**Aim of the exercise**: Start at the line in the entries below that contains "玉ねぎ (23, 1046)", stop at the line that contains "2016年12月 (28, 1804)", and output exactly the lines in that span, both ends included.

(Recorded data)
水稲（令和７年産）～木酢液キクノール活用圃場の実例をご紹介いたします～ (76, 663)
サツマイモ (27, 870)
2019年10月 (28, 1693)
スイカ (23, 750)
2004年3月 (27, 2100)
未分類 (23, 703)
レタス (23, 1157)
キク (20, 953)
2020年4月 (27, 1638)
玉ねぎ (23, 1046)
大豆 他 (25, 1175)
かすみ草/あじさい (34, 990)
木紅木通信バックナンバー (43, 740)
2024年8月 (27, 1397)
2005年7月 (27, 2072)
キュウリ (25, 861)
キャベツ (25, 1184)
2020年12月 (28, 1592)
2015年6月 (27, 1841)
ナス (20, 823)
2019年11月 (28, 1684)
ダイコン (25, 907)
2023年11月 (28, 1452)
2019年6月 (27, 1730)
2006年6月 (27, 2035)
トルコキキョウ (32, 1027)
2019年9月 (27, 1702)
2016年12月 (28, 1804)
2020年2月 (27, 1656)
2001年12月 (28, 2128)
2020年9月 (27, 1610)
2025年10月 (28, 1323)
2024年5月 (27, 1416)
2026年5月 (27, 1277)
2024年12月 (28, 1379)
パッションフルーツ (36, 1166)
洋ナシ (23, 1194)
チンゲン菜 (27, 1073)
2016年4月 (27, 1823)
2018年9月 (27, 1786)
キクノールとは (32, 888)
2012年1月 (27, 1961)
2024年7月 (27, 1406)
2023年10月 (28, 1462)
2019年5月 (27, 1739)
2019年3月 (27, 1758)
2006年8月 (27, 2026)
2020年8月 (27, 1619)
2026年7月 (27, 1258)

**Response area**:
玉ねぎ (23, 1046)
大豆 他 (25, 1175)
かすみ草/あじさい (34, 990)
木紅木通信バックナンバー (43, 740)
2024年8月 (27, 1397)
2005年7月 (27, 2072)
キュウリ (25, 861)
キャベツ (25, 1184)
2020年12月 (28, 1592)
2015年6月 (27, 1841)
ナス (20, 823)
2019年11月 (28, 1684)
ダイコン (25, 907)
2023年11月 (28, 1452)
2019年6月 (27, 1730)
2006年6月 (27, 2035)
トルコキキョウ (32, 1027)
2019年9月 (27, 1702)
2016年12月 (28, 1804)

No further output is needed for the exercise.